Le haricot vert, variété du haricot commun, est une culture de rente cultivée par les grands exploitants, comme par les petits agriculteurs. En Afrique orientale, plus de 90% de la production est destiné aux marchés régional et international. Le haricot vert est également cultivé par les grandes compagnies commerciales en vue de son exportation vers les supermarchés de l’étranger ou de sa vente au secteur de la conserverie. La haute qualité de sa gousse, l’empaquetage, ainsi que les soins post-récolte que requièrent les produits d’exportation ont conduit les petits agriculteurs à s’organiser en groupements tels que l’Association des exportateurs de produits frais du Kenya (Fpeak) ou encore à utiliser les services de compagnies privées ou d’organismes semi-publics (comme l’Autorité de mise en valeur de l’horticulture – HCDA- au Kenya).
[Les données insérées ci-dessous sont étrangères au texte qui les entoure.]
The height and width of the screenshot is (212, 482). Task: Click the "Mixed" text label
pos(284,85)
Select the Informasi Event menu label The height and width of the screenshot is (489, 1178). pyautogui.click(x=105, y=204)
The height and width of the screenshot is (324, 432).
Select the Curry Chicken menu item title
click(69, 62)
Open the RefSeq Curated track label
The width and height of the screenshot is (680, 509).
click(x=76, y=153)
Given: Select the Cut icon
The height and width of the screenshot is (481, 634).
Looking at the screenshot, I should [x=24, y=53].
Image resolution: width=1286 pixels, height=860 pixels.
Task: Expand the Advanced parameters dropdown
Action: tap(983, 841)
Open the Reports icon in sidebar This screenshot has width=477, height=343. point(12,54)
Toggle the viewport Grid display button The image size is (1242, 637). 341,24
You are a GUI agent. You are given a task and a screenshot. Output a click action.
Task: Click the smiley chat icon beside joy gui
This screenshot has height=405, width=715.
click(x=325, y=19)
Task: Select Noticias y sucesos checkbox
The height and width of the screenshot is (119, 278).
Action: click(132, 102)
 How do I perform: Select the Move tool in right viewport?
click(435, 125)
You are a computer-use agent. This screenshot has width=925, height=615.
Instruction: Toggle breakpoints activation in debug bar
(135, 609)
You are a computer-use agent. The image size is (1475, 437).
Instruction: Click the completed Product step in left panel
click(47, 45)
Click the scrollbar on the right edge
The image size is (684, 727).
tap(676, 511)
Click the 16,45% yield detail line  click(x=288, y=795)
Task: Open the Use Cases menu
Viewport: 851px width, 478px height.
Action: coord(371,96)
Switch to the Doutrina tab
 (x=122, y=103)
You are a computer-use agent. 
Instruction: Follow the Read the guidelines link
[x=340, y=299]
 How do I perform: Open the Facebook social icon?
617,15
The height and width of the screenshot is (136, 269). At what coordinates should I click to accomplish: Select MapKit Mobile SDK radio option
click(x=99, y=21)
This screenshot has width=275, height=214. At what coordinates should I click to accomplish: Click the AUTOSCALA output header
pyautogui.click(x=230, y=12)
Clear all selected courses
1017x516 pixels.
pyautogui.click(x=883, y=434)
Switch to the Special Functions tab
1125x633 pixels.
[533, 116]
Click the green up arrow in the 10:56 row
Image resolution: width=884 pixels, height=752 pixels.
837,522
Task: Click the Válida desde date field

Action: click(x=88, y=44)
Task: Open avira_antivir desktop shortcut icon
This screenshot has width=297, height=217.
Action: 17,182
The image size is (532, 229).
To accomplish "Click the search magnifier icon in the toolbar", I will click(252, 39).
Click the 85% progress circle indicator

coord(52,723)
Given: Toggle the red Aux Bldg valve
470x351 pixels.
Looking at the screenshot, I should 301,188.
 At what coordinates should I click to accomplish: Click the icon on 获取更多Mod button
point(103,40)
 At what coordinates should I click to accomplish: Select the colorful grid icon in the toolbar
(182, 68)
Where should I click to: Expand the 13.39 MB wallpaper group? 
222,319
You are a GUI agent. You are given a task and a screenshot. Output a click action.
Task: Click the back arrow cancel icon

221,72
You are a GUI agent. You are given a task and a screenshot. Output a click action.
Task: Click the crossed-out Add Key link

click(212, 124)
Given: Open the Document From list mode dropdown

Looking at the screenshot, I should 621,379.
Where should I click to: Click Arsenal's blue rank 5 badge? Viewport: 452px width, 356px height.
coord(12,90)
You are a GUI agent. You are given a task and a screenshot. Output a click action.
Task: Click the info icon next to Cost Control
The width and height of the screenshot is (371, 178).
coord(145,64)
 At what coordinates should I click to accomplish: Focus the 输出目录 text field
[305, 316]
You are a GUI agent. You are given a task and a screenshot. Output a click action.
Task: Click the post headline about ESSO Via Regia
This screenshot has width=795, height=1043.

Aujourd’hui, le haricot vert est le pilier de l’exportation de légumes au Kenya, secteur prospère et en plein essor. Au cours des cinq dernières années, le Kenya a exporté 25 000 tonnes de haricots verts par an, représentant une valeur de 60 millions de dollars. On estime que plus d’un million de personnes bénéficient du sous-secteur du haricot vert au Kenya.

Menaces à la productivité

Le rendement du haricot vert dans les petites exploitations varie de 2 à 8 tonnes par hectare, alors que les producteurs à grande échelle peuvent produire plus de 14 tonnes par hectare. La production en petite exploitation est en effet grandement limitée par les attaques de ravageurs (tels que la mouche du haricot) et les maladies (comme la rouille).

La nature intensive de cette culture induit un risque élevé d’attaques de parasites et de maladies, rendant l’utilisation des pesticides souvent excessive. Le coût élevé des semences entrave également la production à petite échelle. Les rares variétés développées par les institutions publiques sont souvent très sensibles aux maladies et aux ravageurs.